++++ Material provided ++++

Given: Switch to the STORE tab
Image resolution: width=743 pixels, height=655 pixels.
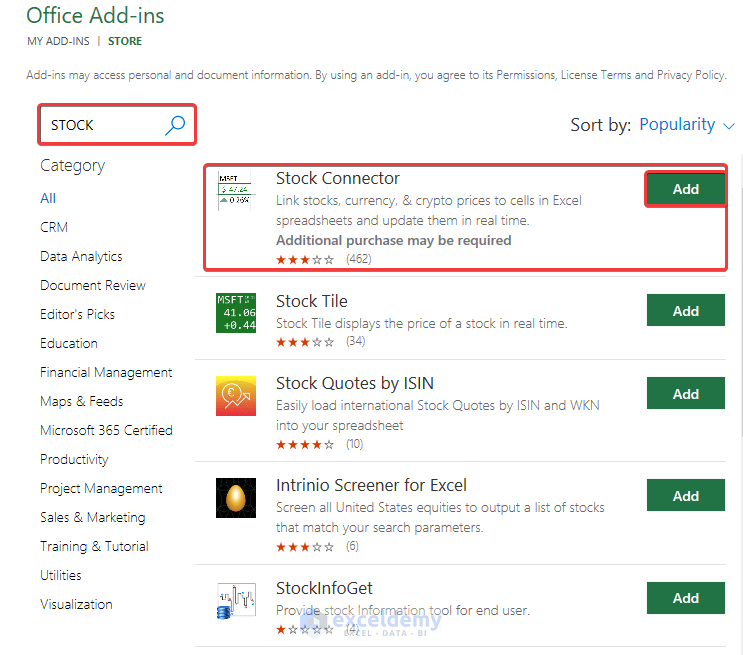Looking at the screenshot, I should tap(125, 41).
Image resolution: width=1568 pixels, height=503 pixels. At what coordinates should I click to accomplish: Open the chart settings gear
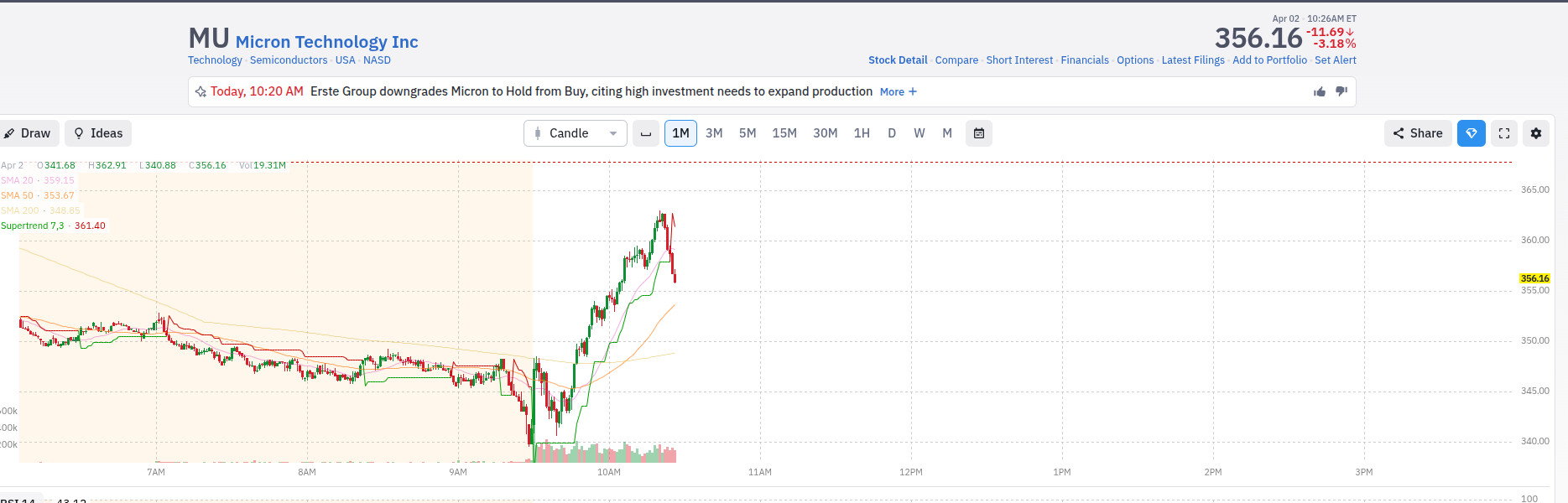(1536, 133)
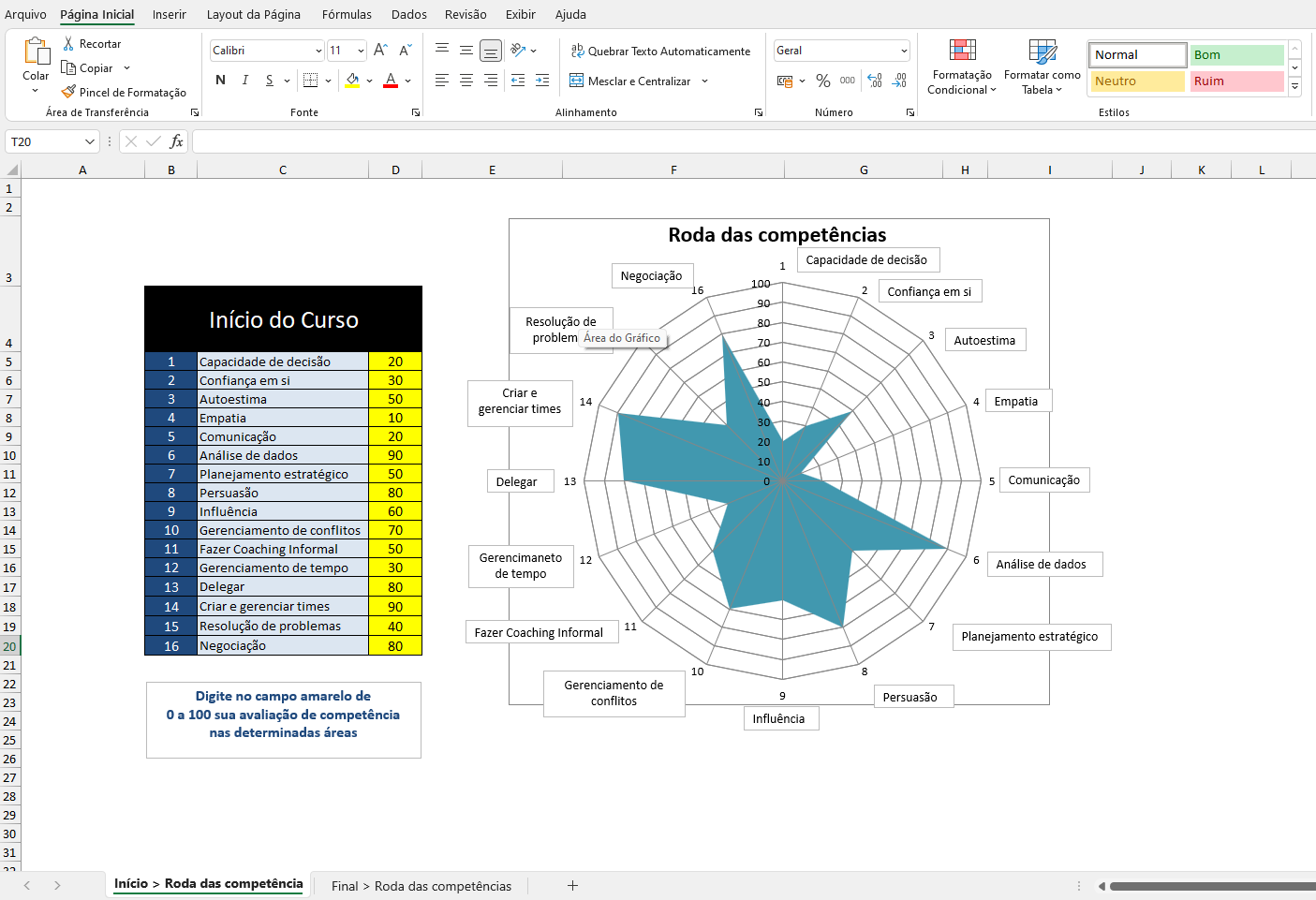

++++

Work to complete
Apart from the images, the entries above must be returned without alteration.

Response box
Given: Switch to the STORE tab
Image resolution: width=743 pixels, height=655 pixels.
Looking at the screenshot, I should tap(125, 41).
Image resolution: width=1568 pixels, height=503 pixels. At what coordinates should I click to accomplish: Open the chart settings gear
(1536, 133)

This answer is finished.